History and popular discourse would suggest that this signals an inevitable end for high street roles. For the foreseeable future, I’m inclined to view it as an evolution rather than a paradigm shift, enabling people to do their jobs more effectively rather than deleting their roles. In fact, technology is often called for by branch staff themselves, rather than imposed by nervous head office executives.
Trust opens doors
We now use technology in every aspect of our lives and demand improved transactional ease and quality of service. The technology to search for a property, view it, sign a contract and collect the keys without ever having to see another person already exists.
Yet while most of us are willing to buy a pair of trainers or book a flight online, the property market is not yet ready for full digital transformation. The simplest reason is trust. Firstly, trust from the industry itself as it decides to take the plunge but, more importantly, from customers.
Customers need to trust the parties they are dealing with as they make life altering, expensive decisions for themselves and their families. A strong human element is often the deciding factor in a business transaction.
They need to trust that the technology is effective, secure and transparent. That their private details and life savings will be protected; particularly pertinent as the EU’s General Data Protection Regulation (GDPR) comes into force.
In an industry that can be unpopular with customers as well as policymakers, this is no mean feat. Full digital transformation isn’t yet viable.
The bionic estate agent
Until complete transformation is trusted by agents and customers alike, the natural model will be an estate agent ‘cybernetically enhanced’ with PropTech. The tactical implementation of PropTech can enable people to become more efficient in their roles, empowering them to focus on critical activities such as business development. Most of the day-to-day workflow processes such as marketing, managing inventory and reporting can now be accomplished through PropTech.
Taking the example of Uber; the company isn’t able to remove the need for a professional driver. Its dream of an autonomous self-driving fleet isn’t here yet! What the Uber app does do well is maximise drivers’ time spent with a passenger, removing the need for cash payments and paper receipts and incentivising responsible conduct by both driver and customer.

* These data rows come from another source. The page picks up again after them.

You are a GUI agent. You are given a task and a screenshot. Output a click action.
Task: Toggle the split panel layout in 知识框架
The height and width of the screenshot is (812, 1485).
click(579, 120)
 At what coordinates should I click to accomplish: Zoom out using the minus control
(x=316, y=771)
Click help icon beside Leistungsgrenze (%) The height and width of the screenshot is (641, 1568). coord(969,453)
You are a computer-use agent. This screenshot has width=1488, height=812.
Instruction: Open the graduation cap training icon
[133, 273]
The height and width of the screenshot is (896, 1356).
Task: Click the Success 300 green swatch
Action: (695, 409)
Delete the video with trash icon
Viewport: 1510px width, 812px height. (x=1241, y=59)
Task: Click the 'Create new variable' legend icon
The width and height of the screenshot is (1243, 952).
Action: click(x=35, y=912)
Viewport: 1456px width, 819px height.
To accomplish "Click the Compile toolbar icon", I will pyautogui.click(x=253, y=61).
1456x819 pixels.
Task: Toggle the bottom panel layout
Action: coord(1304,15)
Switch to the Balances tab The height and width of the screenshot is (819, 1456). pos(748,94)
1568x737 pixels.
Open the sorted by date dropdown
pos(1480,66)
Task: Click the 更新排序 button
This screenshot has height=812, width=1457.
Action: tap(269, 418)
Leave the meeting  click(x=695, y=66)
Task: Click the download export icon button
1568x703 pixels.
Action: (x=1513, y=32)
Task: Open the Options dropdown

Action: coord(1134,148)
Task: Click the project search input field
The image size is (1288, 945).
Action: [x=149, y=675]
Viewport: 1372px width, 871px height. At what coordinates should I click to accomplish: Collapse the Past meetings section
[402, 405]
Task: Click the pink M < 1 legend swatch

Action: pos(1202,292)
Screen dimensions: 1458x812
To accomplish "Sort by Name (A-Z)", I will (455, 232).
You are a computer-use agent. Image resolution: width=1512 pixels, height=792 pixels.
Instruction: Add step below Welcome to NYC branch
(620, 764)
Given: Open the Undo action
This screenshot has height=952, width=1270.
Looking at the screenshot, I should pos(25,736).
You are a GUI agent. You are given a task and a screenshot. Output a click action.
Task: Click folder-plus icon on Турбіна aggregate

PropTech enables agents to unify and streamline work internally as well as with customers and contractors. This applies equally to property management as it does to sales and lettings. For example, a rental tenant can use a portal to report an issue with a property which is logged with the agent’s PropCo software and the job passed to the relevant contractor at the touch of a button.
Likewise, the time spent by negotiators logging, tracking and chasing leads is drastically reduced, freeing them to do what they do best – injecting a human element to the transaction and building trust. When they agree a deal, contracts can be e-signed by all parties. Traditional bottlenecks in the process are circumvented by the direct messaging services we now take for granted in our daily lives.
For me, for now, the prevailing way of working will be cybernetic enhancement, rather than replacement. Tech is undeniably more effective at certain tasks than humans are; but while the opposite remains true as well, the rational move is to implement a model that enables each to play to their strengths.
Future transformation
PropTech is already more capable than most are comfortable with. As industry and customer faith increases, elements will be introduced that will irreversibly alter the ways we work, rent and buy.
From virtual reality house viewings becoming the norm to remote management of digital keys and locks. From contracts that auto-execute using blockchain technology to augmented reality decorating. The roles the estate agent profession plays within the market will irrevocably change.
We could see a shift to a brokerage-style model which empower individuals rather than traditional offices, or increased outsourcing of property management to offset the impact of upcoming legislation.
Whatever the future for estate agents looks like, I’m confident that people exist within it. A total loss of human interaction and trust will always detract from customer experience, even as technology transforms how we deliver it.